* [ИСТОЧНИК]
# # # #

ЛИТЕРАТУРА, МЕМУАРЫ |
Жак Росси
Вернувшись в барак после 10-12 часов работы, мы выхлебывали баланду, а потом, совершенно обессиленные, валились на доски нар и, прижатые друг к другу, как сельди в бочке, тут же засыпали.
Неутомимый хрипучий громкоговоритель одаряет нас последними известиями. Агентство ТАСС вылущивает новости из-за границы: в одной стране полиция с неслыханной жестокостью разогнала мирную демонстрацию трудящихся; в другой наводнение снесло целые деревни, погибли сотни крестьян-бедняков; в третьей классовое правосудие, послушное крупному капиталу, приговорило ни в чем не повинных рабочих к трем, а то и четырем годам тюрьмы!
Кто еще не уснул в бараке, тот слушает, но даже не думает проводить параллель со своим собственным положением. На полтораста зэков в бараке ни один не получил меньше десятки, а многие пятнадцать, а то и двадцать лет. По полностью сфабрикованным обвинениям и без всякого суда, простым решением ОСО. Но те «жертвы классового правосудия», да и сама дикторша, устами которой «говорит Москва», это для нас другая планета!
На дворе 1940 год. 12 лет назад в Польше Пилсудского мне, юному активисту компартии, пришлось отвечать за свою подпольную деятельность перед капиталистическим правосудием... Бурные дебаты в ходе процесса, адвокаты, защитительные речи, свидетели защиты, сорок кило нелегальных листовок как вещественное доказательство и... приговор к девяти месяцам тюрьмы. Со мной ли все это случилось? Сегодня, в своем лагерном бараке, я почти не могу в это поверить. Это другая планета.
Прошло 16 лет. На дворе 1956 год, самое начало робкой хрущевской оттепели. Я стою перед входом в посольство Франции в Москве. Два рослых милиционера преградили мне дорогу.
Вы куда, гражданин? спрашивает один из них вежливо.
В посольство моей страны.
Предъявите, пожалуйста, документы.
Я показываю ему письмо от генерального консула текст по-французски и по-русски. В конце просьба ко всем советским учреждениям оказывать подателю сего, французскому гражданину, помощь в его действиях, направленных на репатриацию.
Ладно, говорит милиционер. Мой товарищ позвонит и узнает, может ли господин посол вас принять.
Не теряя вежливости, он оттесняет меня в переулок, куда заворачивает ограда посольства, подальше от прохожих. Пока второй «связывается с послом», этот за мной присматривает. Все это тянется долго. Может, тот не нашел телефона-автомата? Мой надзиратель на минутку отлучился, и я не задумываясь перемахнул ограду и рухнул в сугроб с другой стороны. Вот я и на французской территории! Впервые за двадцать лет... И каких лет!

# # # #

* [ИСХОДНЫЕ ДАННЫЕ]
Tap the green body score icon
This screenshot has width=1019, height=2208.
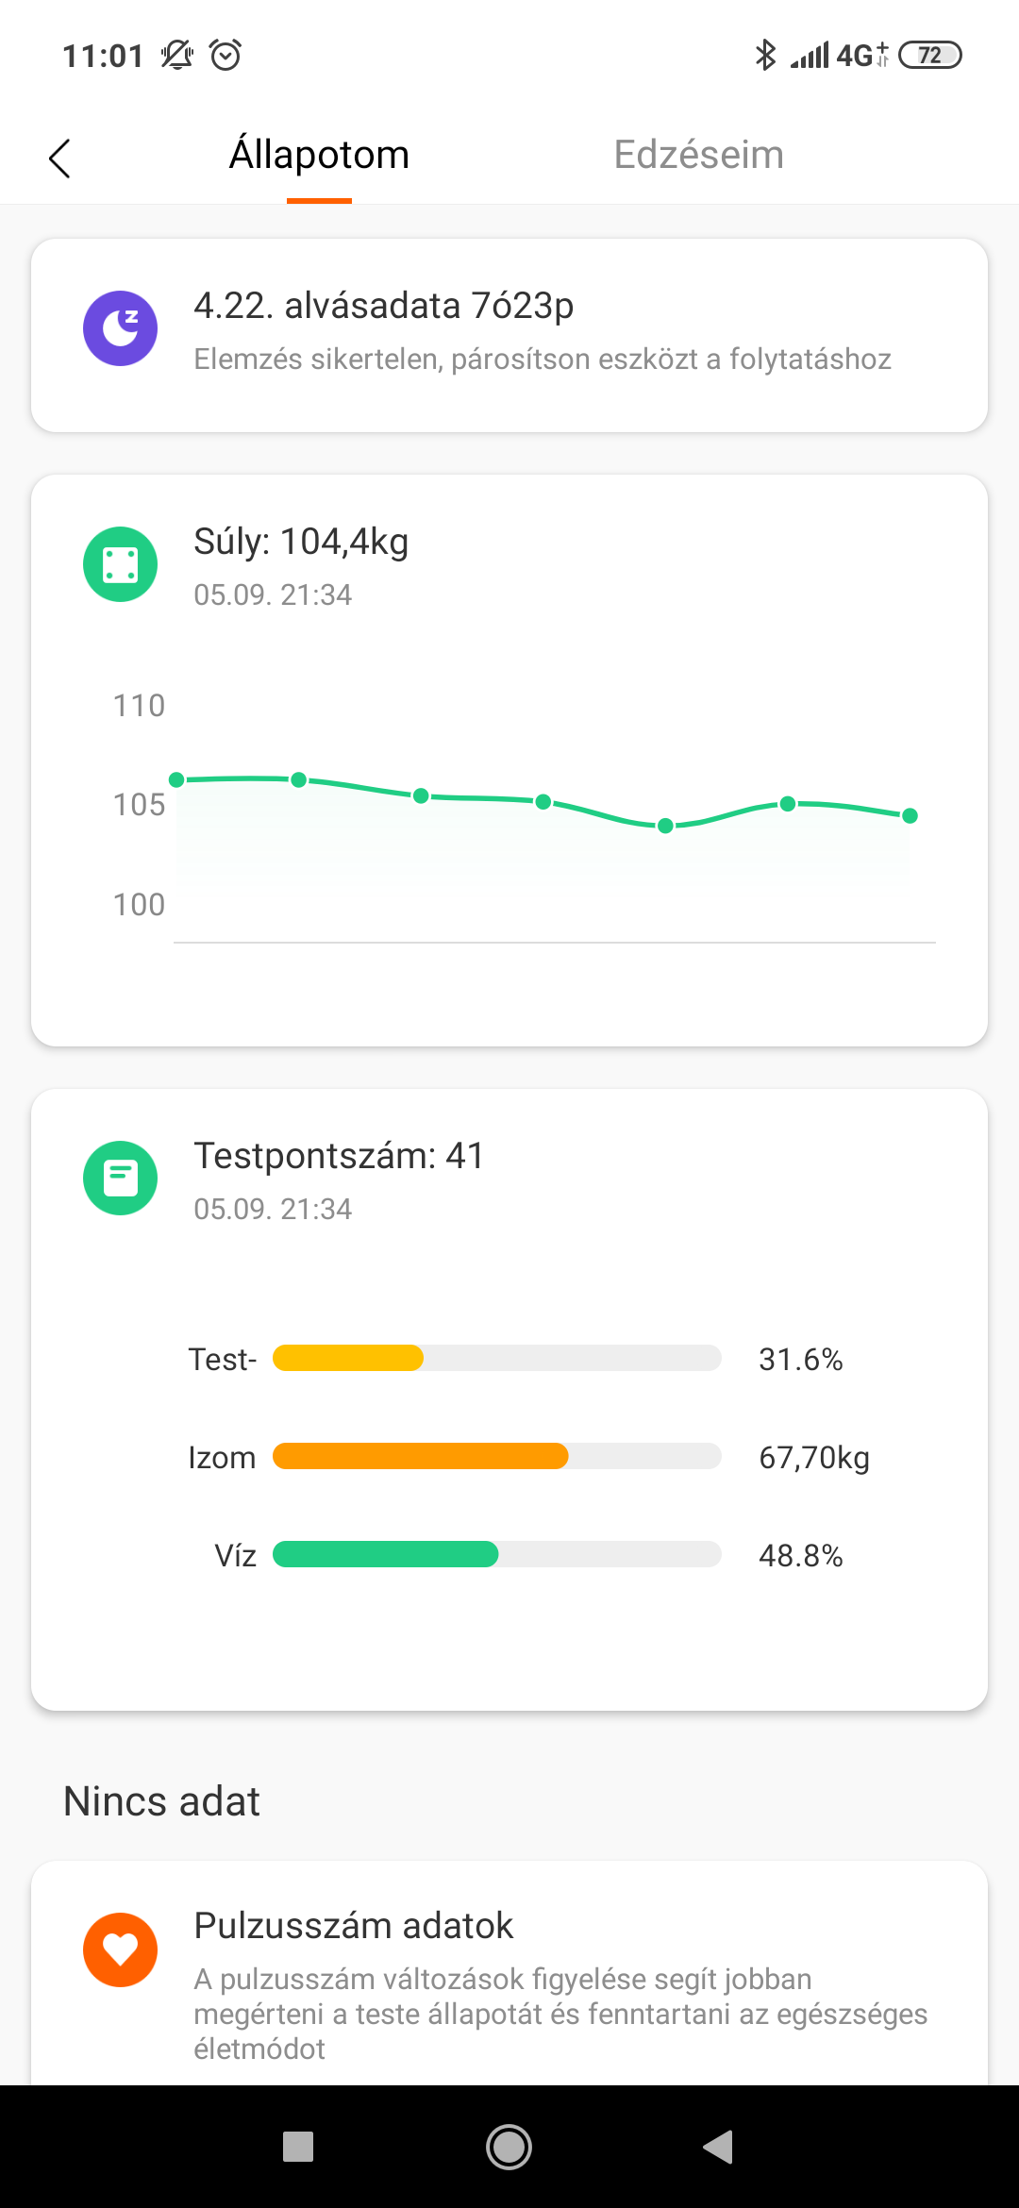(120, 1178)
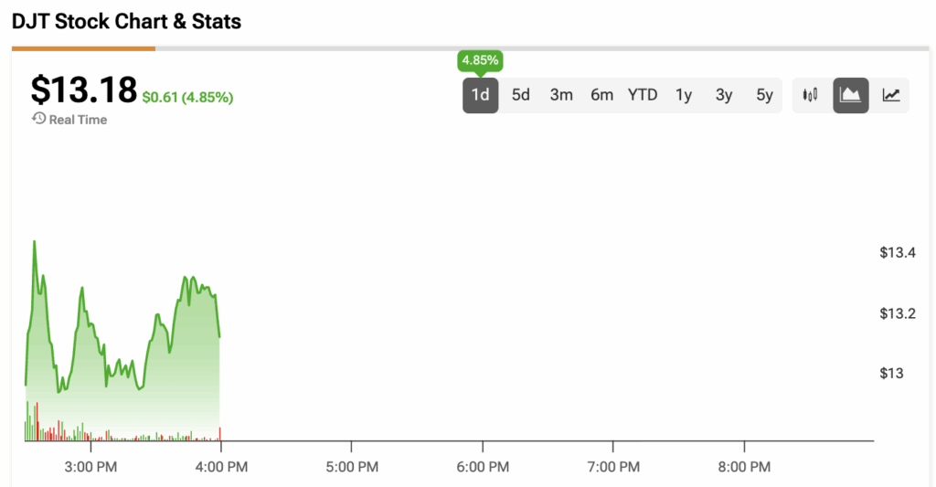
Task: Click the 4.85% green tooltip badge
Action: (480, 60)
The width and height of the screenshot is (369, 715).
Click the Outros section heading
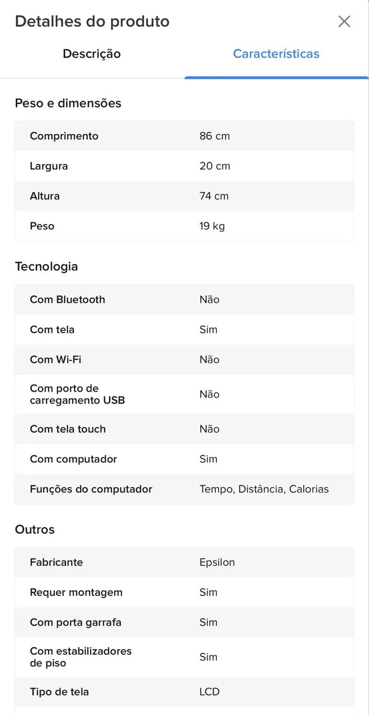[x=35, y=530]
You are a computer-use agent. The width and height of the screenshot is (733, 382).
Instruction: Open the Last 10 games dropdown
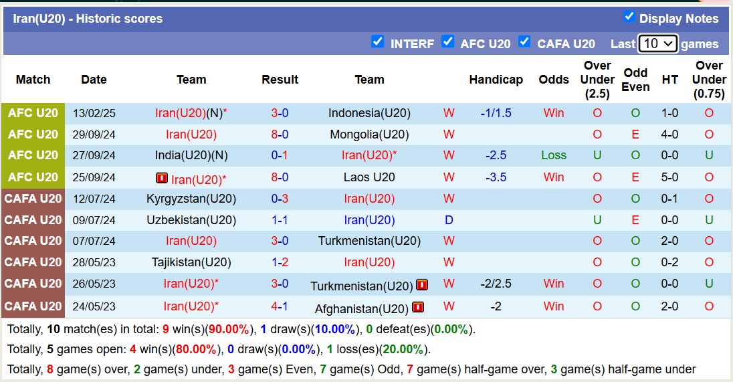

# # # #

* [ОПИСАНИЕ ЗАДАНИЯ]
Обновите отрывок из мемуаров, начиная со слов «Кто еще не уснул» и далее до слов «Это другая планета.» включительно, заменив «другая планета» на «иной мир».

* [РЕЗУЛЬТАТ]
Кто еще не уснул в бараке, тот слушает, но даже не думает проводить параллель со своим собственным положением. На полтораста зэков в бараке ни один не получил меньше десятки, а многие пятнадцать, а то и двадцать лет. По полностью сфабрикованным обвинениям и без всякого суда, простым решением ОСО. Но те «жертвы классового правосудия», да и сама дикторша, устами которой «говорит Москва», это для нас иной мир!
На дворе 1940 год. 12 лет назад в Польше Пилсудского мне, юному активисту компартии, пришлось отвечать за свою подпольную деятельность перед капиталистическим правосудием... Бурные дебаты в ходе процесса, адвокаты, защитительные речи, свидетели защиты, сорок кило нелегальных листовок как вещественное доказательство и... приговор к девяти месяцам тюрьмы. Со мной ли все это случилось? Сегодня, в своем лагерном бараке, я почти не могу в это поверить. Это иной мир.